» 課題内容
音楽のミックスで時間の変化を生かす手法を論じた文章を、その最後の文の後から引き継いで書き進めてください。

» 抜粋文
┄┄┄┄┄┄┄┄┄┄

僕は常に音楽を平面で捉えていません。
曲が再生されて何秒かたつと停止するまでの間、必ず前の何秒かの響きの残り香が、現在再生しているところに重なって聞こえてきています。
人は何かと比べて現在の状態を評価する生き物のようで、音楽の中でもすべては相対的に考えていくと色々な悩みは解決へ向かっていくはずです。
トラックの数が多くて
もうどこにも置き場がないけど
まだまだトラックを追加したいと言われている
こんな経験はありませんでしょうか?
今回は音楽を平面ではなく、時間の変化を利用したミックスについて解説していきたいと思います。
それでは詳しい内容に入っていきましょう。
ドライ音はウエット音より近くなれない
世の中にはたくさんの音源が発売されていますが、空間系の色を全く追加していない音源はほとんど発売されていないと思います。それはドライ音よりウエット音の方が、人間に対して説得力がある音ということだと思います。
BATTERY 4(NATIVE INSTRUMENTS KOMPLETE 13に含まれるシンセ達)の中で
音楽にグルーヴを感じる時は
機械から人間に少しよった場所、人間から機械に少しよった場所
この二箇所だけ
という話をしましたが、ドライ音とウエット音の関係も同じように好まれるポイントが人それぞれあります。
音が出始めるときに、その音の質感をコントロールすることはグルーヴのコントロールに大きく影響することだと思いますが、ただそれだけをやっていくだけのミックスで立体感を出していくのは難しく、バリエーションの幅がどうしても狭くなってしまいます。
同じ音源制作チームであれば、アルバム3枚くらいが限界だと思います。例えば
- 激しいディストーションギターを混ぜる時に、リマイクして、リボンマイクの音を追加してみる。
- ボーカルにプレートリバーブをつけてみる
- スネアに余韻のサンプルを足してみる。
などの方法を使用して、完全なドライの状態よりも少しだけウエットに寄ったところに1番の存在感を大きくできるポイントを探していくことが重要です。
ドラム
イコライザー、コンプレッサー、リミッターなど多くの人がインサートで処理をしていくと思いますが、ドラムでも時間の変化を使用することができます。
UAD Ocean Way Studiosなどで空間を付加する方法は誰でも想像できると思いますが、太鼓関係のトラックからセンドでリミッターに音声を送る。
主にアタックの粘りのような部分の調整が可能になると思います。
インサートではスピード感の調整が難しく、使用できないが音色が気に入っているリミッターを準備してぜひ試してみてほしいです。

┄┄┄┄┄┄┄┄┄┄

» 元資料
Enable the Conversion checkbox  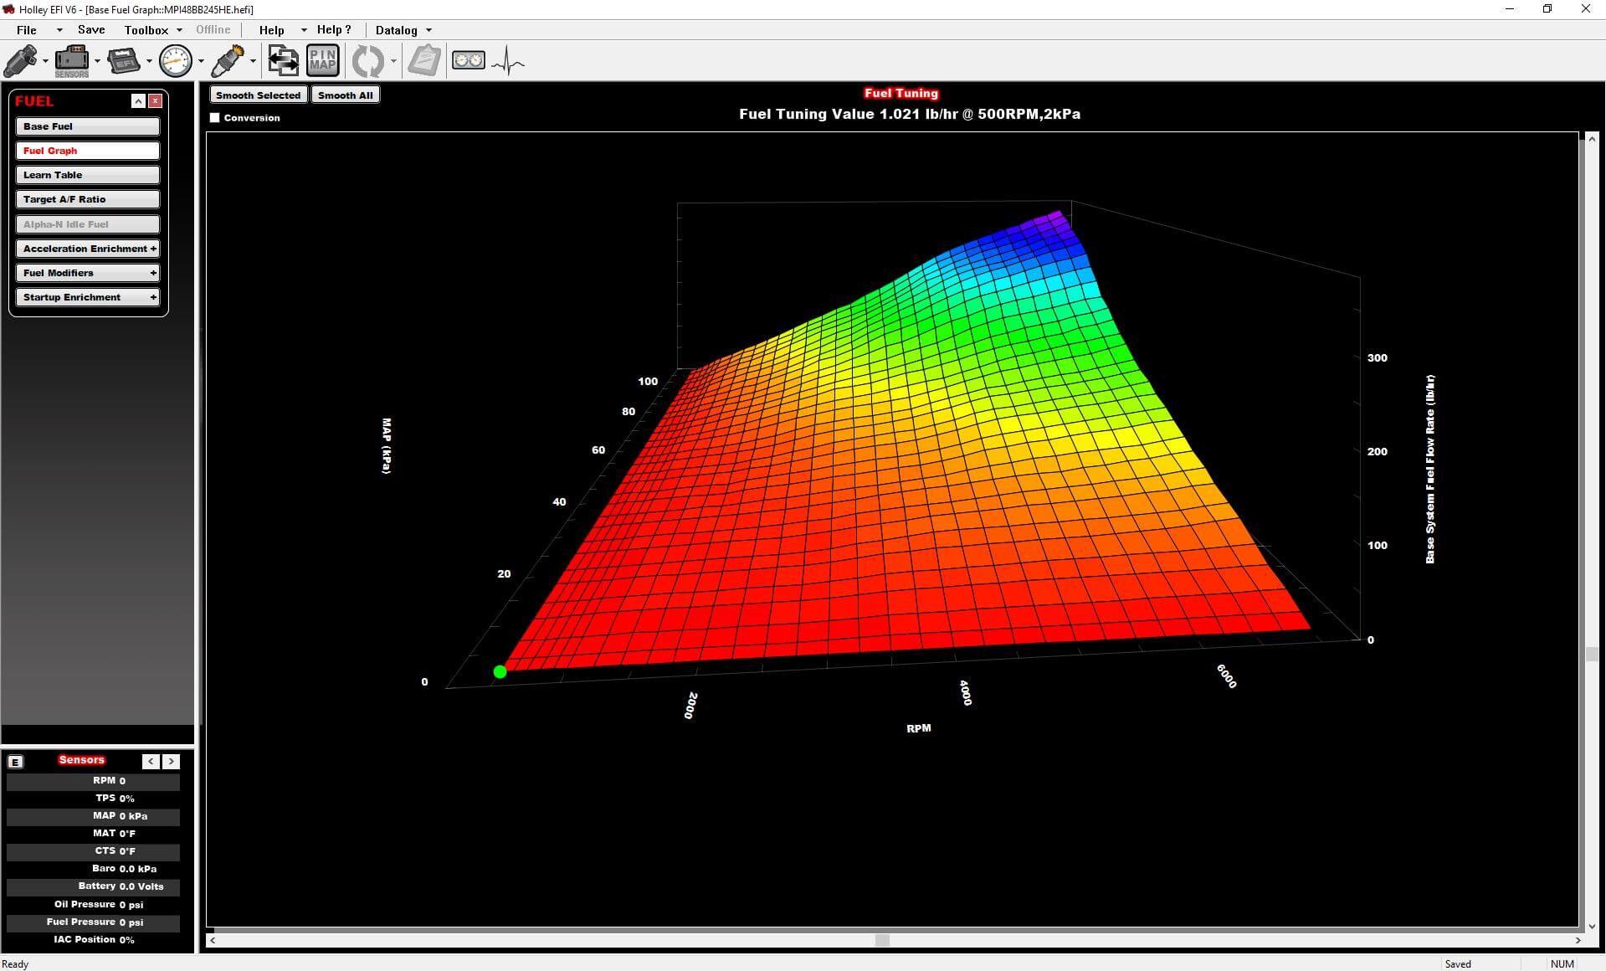click(x=215, y=118)

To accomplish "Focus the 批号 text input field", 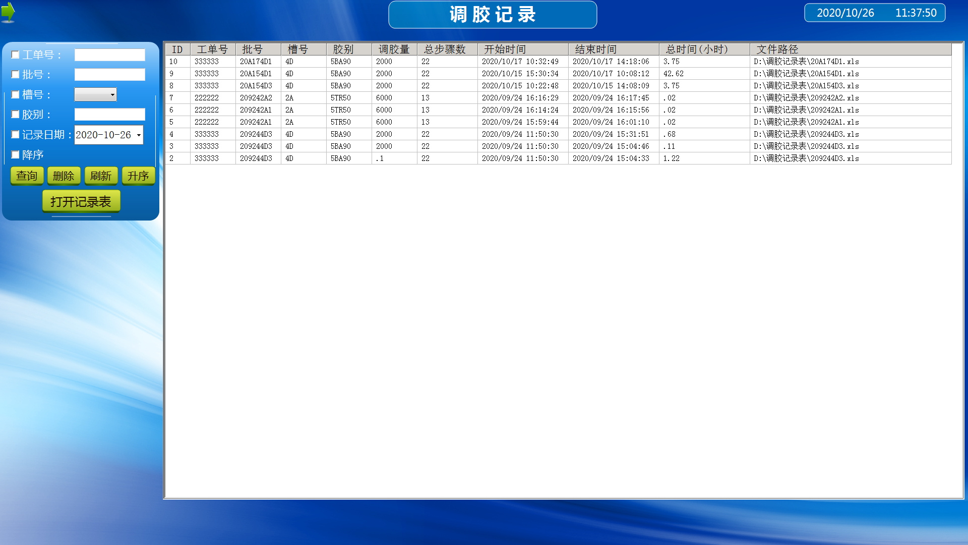I will point(109,75).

┄┄┄┄┄┄┄┄┄┄

» 課題への回答
ロックドラムのパワーアップ
UAD Chandler Limited Zener Limiter Plug-In by Softube
ドラムからマスタートラックまでオールマイティ
選べるコンプ2種類、リミッター
M/S処理も出来る
音質
操作スピード
マニアック度
痒いところに手が届く
バスドラム、スネア、タムなどの音量を個別にバランスをとって送ることができるのでミックスの最終段階付近の調整がかなり優れています。
また直接トラックにインサートして使用するタイプですが
コンプの設定が苦手な方でも使える
Plugin Alliance / SPL Transient Designer Plus
シンプルボタン
感じたままにつまみを操作出来る
調整幅が小さくて、後少しだけに対応可能
音質
操作スピード
マニアック度
痒いところに手が届く
このプラグインは非常にシンプルなつまみの名前がついていて、アタックを増やす減らす、サスティーンを伸ばす縮める、明確に機能してくれます。ほんの少しだけ楽器の形を変形させたい時など大変便利です。コンプの概念を理解するまでは、このエフェクターの方が使い易いと思います。UADで発売されているタイプでも、少し機能が少ないですが問題ないです。
ベース、ギター
僕は届いたライン素材からリアンプをすることが多いです。元のアンプ素材がある場合は自分が必要と思う帯域を付加する方法で(位相は十分注意しながら)追加していきます。
まずはリアンプボックスが必要です。(インピーダンスを合わせる機械)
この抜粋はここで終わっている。